▶ _WORK TASK_:
Copy the records below line by line and word for word, from the very first line through the line with "This screenshot has height=508, width=587.", omitting each picture.

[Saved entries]
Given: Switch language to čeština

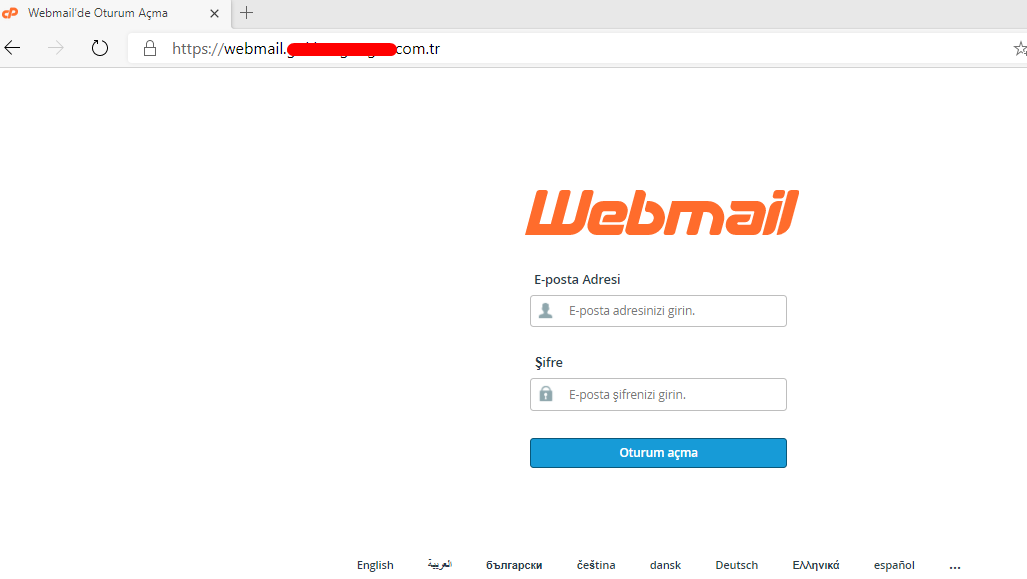Looking at the screenshot, I should pyautogui.click(x=596, y=565).
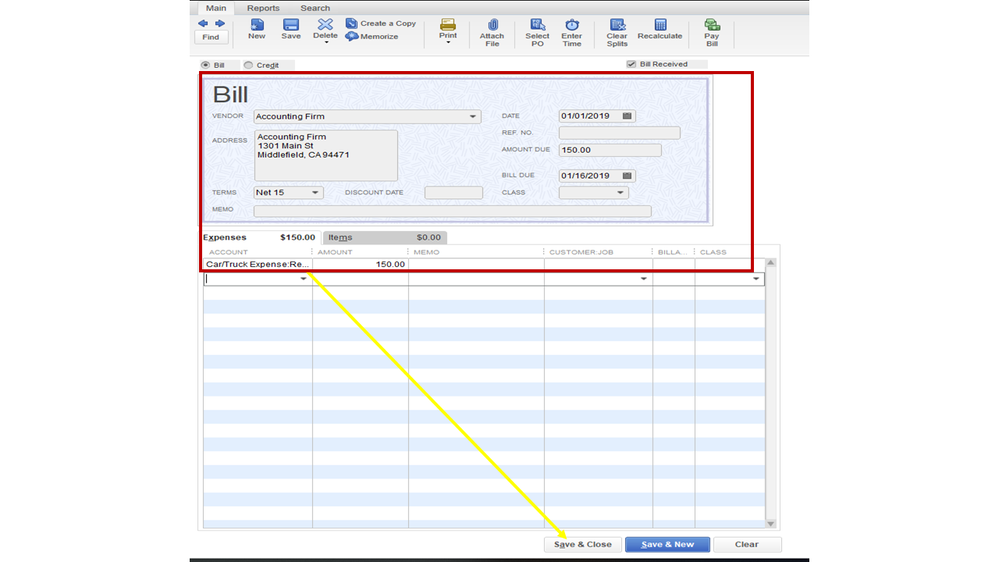Click the Save & New button
Image resolution: width=999 pixels, height=562 pixels.
coord(667,545)
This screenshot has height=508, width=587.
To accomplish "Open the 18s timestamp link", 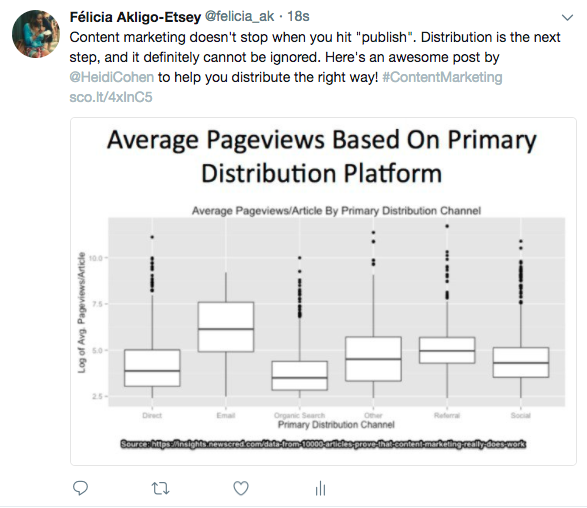I will (x=298, y=16).
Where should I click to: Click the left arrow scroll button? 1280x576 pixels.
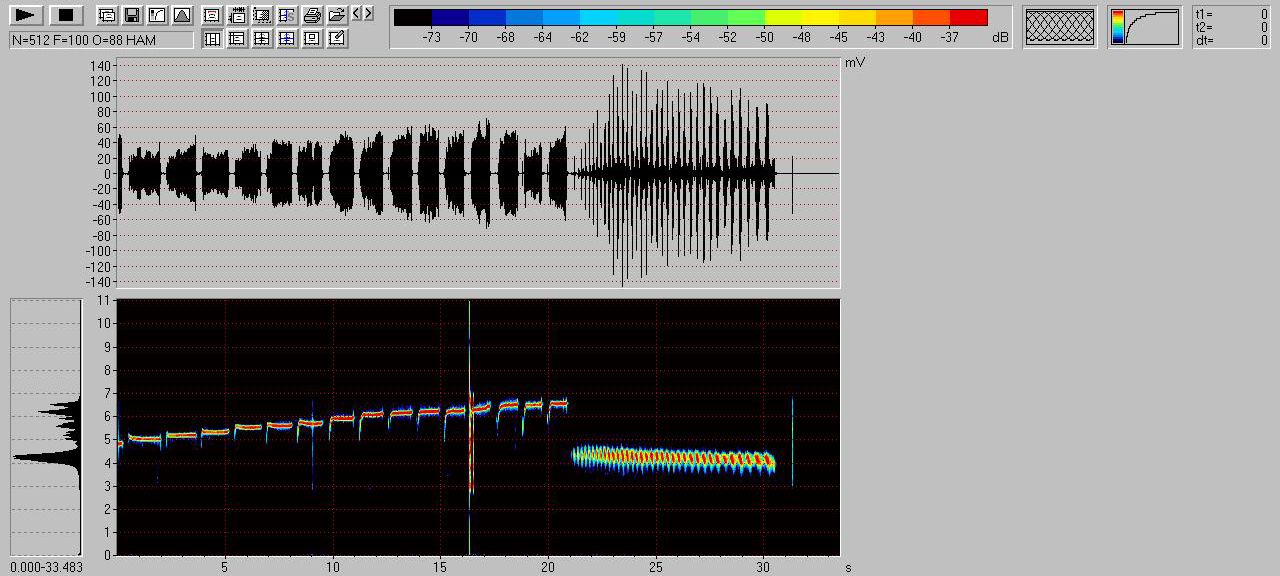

▶ _ANSWER TO THIS PROBLEM_:
Given: Switch language to čeština

Looking at the screenshot, I should pyautogui.click(x=596, y=565).
Click the Save & New button
Image resolution: width=999 pixels, height=562 pixels.
coord(667,545)
This screenshot has height=508, width=587.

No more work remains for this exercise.